Building to that crucial intensity (including the absence of music in that very scene), a lot of credit has to go to Thelma Schoonmaker, Scorsese’s longtime editor. Along with Scorsese, she equally deserves the credit and accolades. But The Irishman is up there with her best work, managing the challenging time-based narrative into a compelling three and a half-hour spectacle that never drags or loses its interest. And when you have the ‘who’s who’ of Hollywood starring in from Ray Romano, Jesse Plemons and Harvey Keitel, not only does Schoonmaker gives each of those actors a distinct moment to shine, but it quickly dawns on you on how much The Irishman is a celebration as well as a reunion for the people who’ve directly influenced Scorsese’s career.
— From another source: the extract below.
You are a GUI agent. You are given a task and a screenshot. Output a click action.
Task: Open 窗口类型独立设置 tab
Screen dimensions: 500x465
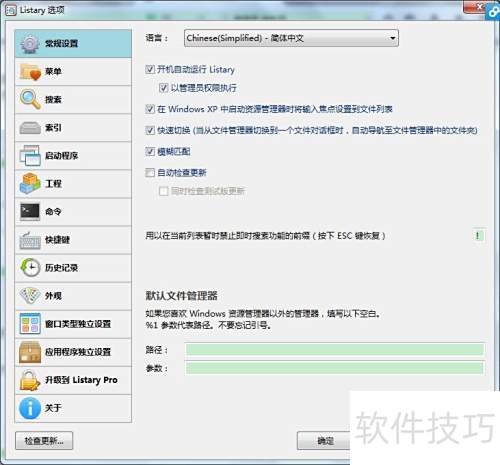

Perhaps the most interesting casting choice is Anna Paquin. Some critics have pointed out that she is wasted as a character because she is almost wordless throughout, doing the actress a disservice. Would I’ve preferred her character to be more active? Of course – any actor would. If I think about the women in Scorsese films such as Karen (Lorraine Bracco) in Goodfellas or Ginger (Sharon Stone) in Casino, they were active participants. But word count does not sum up a performance – Paquin’s impact is still felt within the story.
The respect that Paquin brings to the role is knowing that she’s not actively competing with other female predecessors from Scorsese’s yesteryear. For a film that is centred around De Niro, Pacino and Pesci where most are playing against type, then Paquin embraces that role as well, reminiscent of another Scorsese trademark – catholic guilt and judgement. Words are limited – seen but not heard, but Paquin displays an emotional outlet for the cold-hearted reality of Frank’s world. She’s not stupid – she knows exactly what he’s up to and capable of, and therefore her silence and facial dissatisfaction are a condemnation of his actions.
Think of Kyle Chandler’s role in the excellent The Wolf of Wall Street – amongst all the excessiveness of Jordan Belfort (Leonardo DiCaprio), his character (however small that role was), ended up being the reflective compass to the juxtaposing disparities in the real world. And for someone who sees both sides of that same compass that’s ugly and enchanting (regarding her friendship with Hoffa), Paquin (along with Pesci) has an underrated performance.
Reiterating my love of Scorsese, it’s his ability to experiment that makes him a compelling director. Every film he directs is worth the time, and The Irishman lives up to that billing. Without a shadow of a doubt, it is one of the best films of the year.